Interestingly, Castelvetro’s plan, as outlined above, was not a completely unique suggestion in the period. In February 1585, William Damasus Lindanus, the Bishop of Roermond (and, beginning in 1588, the bishop of Ghent), submitted a set of proposals following a meeting with Pope Gregory XIII.10 He, too, suggested that men would be convened in a college to correct books. They would live and eat together and would rectify the insufficiently careful work of Spanish and Italian inquisitors (BAV, Barb. Lat. 1501, ff. 367v–368r).

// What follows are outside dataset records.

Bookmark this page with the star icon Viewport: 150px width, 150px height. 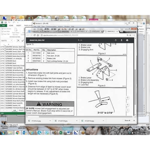[x=130, y=35]
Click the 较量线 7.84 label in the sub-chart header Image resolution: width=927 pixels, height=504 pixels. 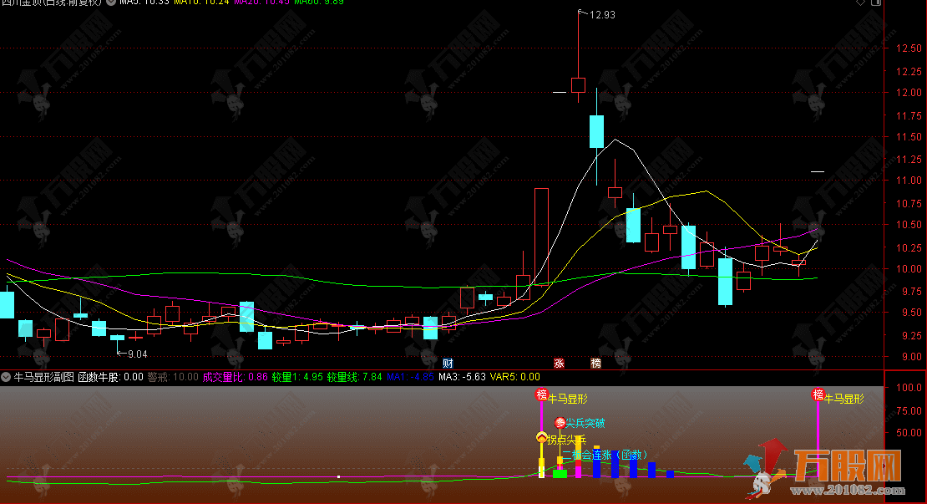tap(354, 377)
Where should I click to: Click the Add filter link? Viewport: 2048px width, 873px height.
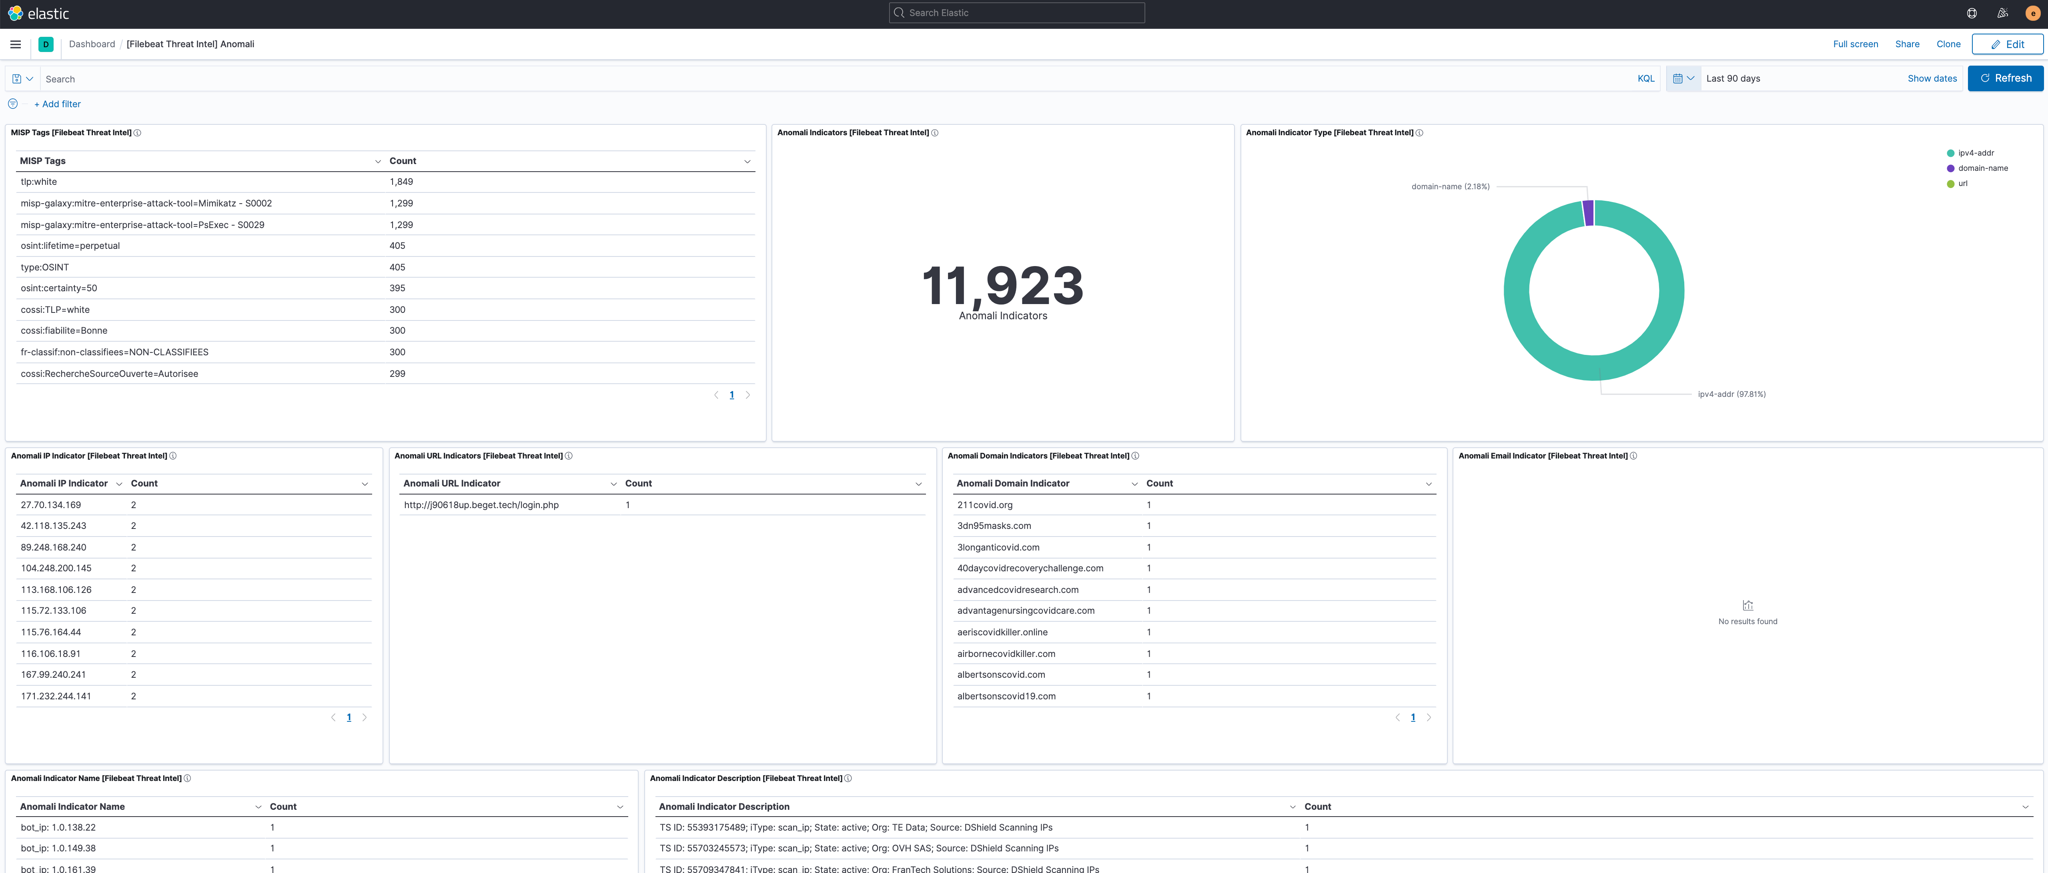click(x=57, y=103)
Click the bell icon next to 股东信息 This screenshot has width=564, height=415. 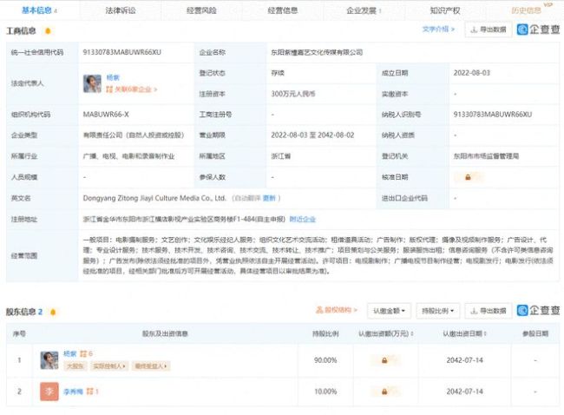coord(53,312)

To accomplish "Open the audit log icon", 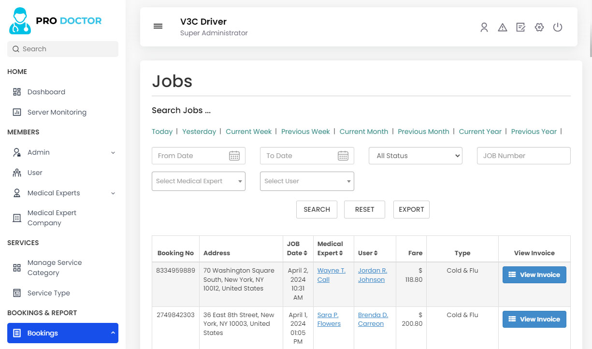I will coord(520,27).
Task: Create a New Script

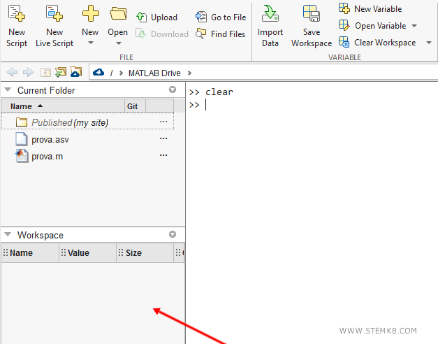Action: pyautogui.click(x=16, y=25)
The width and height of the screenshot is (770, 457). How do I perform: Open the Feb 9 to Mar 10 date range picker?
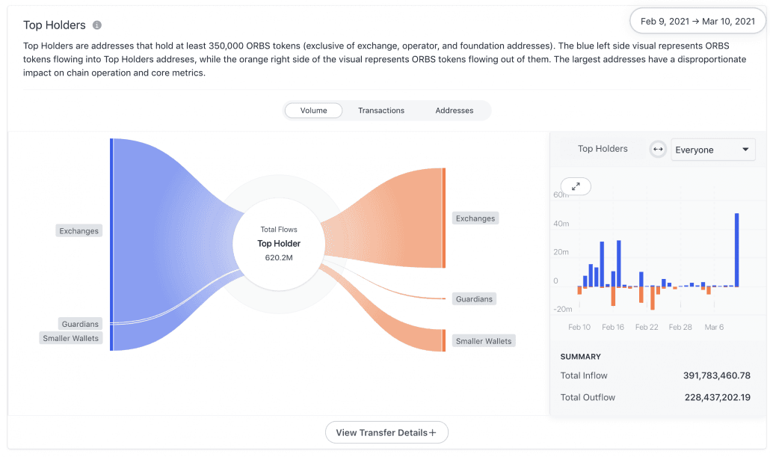pos(697,21)
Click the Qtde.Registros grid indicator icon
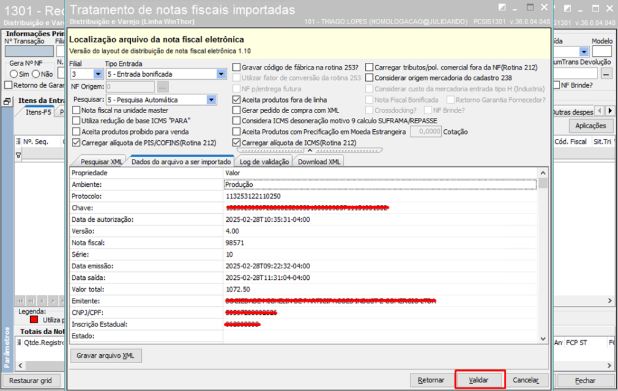Image resolution: width=618 pixels, height=391 pixels. (19, 342)
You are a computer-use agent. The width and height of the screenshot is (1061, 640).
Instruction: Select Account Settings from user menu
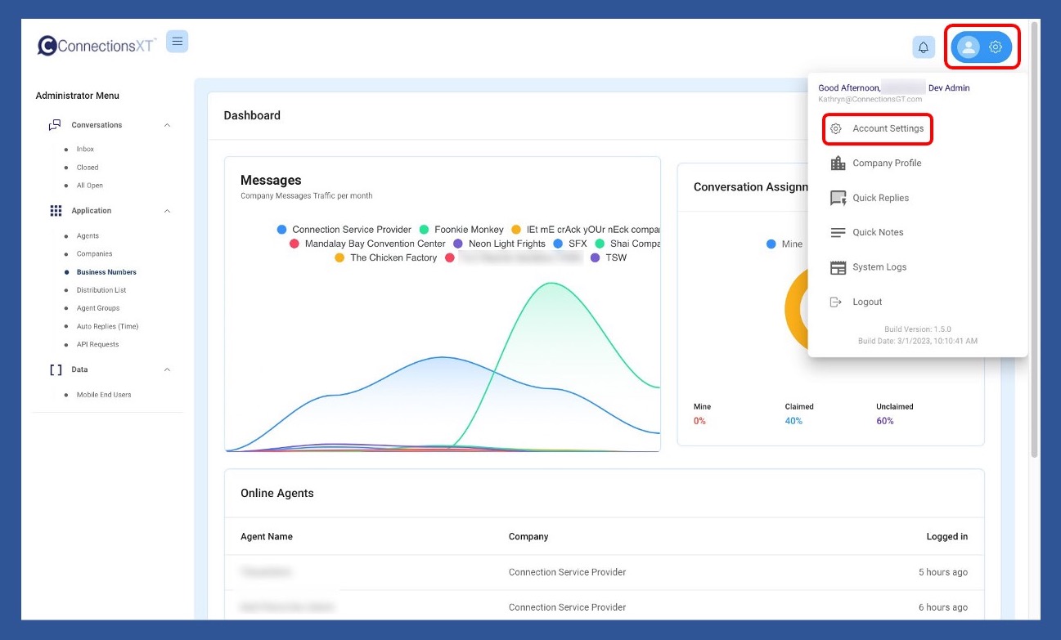(888, 129)
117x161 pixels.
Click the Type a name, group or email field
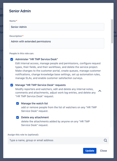[58, 140]
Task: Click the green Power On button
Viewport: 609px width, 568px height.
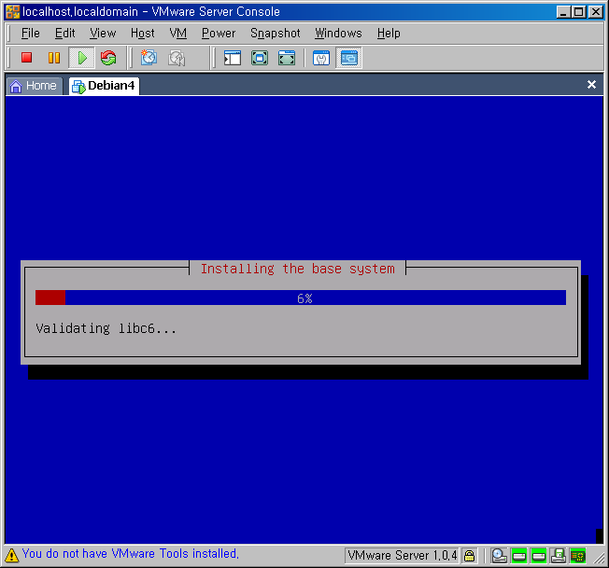Action: pos(81,58)
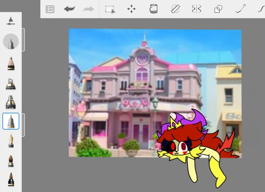Open the main menu list icon
Screen dimensions: 265x192
click(x=50, y=9)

Lindanus was more tentative than Castelvetro and indicated that they should start small with only eight or ten individuals who would be drawn from across Europe. Both agreed that censorship should be institutionalized and centralized, for in Lindanus’s words, “It is not the task of one or another private individual to respond to everything” (BAV, Barb. Lat. 1501, f. 364v).
Returning to Castelvetro’s plan, after works were licensed by the high cardinal and revised by the learned men of all nations who came to Rome, they would then be printed at the Vatican Press. The Vatican Press was central to Castelvetro’s plan, so much so that in the Index to the miscellaneous volume containing his treatise in the Roman Inquisition Archive, his work is listed as “Typographie Vaticane dispositio per Castelvetrum cum responsis Secret. Indiciis” (ACDF Index II, v. P, f. 169r). This emphasis was also an important strategic point for Castelvetro. Sixtus had founded the Vatican Press in the same year that he circulated his treatise. This was a novel invention and is generally accepted as the first state-run press in Europe. In 1576, Giovanni Carga, a secretary to Cardinal Benedetto Lomellino, proposed a Roman press as the solution to heresies and errors in printed works. His proposal is held in the Archivio Segreto Vaticano and suggested that the Roman press be responsible for creating ideal copies of books that other printers would reproduce exactly under the eye of appointed inquisitors (Grendler 1977, p. 234; Bowers 1949).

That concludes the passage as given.